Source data
********
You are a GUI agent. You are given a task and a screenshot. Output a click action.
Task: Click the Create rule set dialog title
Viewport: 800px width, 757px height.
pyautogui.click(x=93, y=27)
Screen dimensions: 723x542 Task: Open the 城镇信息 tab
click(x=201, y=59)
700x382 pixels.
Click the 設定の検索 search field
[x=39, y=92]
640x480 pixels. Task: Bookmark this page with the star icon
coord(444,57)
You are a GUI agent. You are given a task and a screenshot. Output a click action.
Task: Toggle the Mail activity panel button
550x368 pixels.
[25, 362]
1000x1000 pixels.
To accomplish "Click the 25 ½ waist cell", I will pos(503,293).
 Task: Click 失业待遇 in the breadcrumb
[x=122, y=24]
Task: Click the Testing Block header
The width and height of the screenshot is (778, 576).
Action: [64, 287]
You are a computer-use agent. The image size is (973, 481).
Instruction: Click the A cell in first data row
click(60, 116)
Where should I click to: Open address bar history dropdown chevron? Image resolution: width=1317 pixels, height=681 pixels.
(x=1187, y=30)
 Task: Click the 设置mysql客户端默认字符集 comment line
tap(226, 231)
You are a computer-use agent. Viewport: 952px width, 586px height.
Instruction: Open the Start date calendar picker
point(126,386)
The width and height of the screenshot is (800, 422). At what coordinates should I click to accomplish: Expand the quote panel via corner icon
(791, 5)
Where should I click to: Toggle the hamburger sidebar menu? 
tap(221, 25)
********
• Exercise goal: Go through the records and report each line that contains "agent".

• Task response:
You are a GUI agent. You are given a task and a screenshot. Output a click action.
You are a GUI agent. You are given a task and a screenshot. Output a click action.
You are a computer-use agent. The image size is (973, 481).
You are a computer-use agent. Viewport: 952px width, 586px height.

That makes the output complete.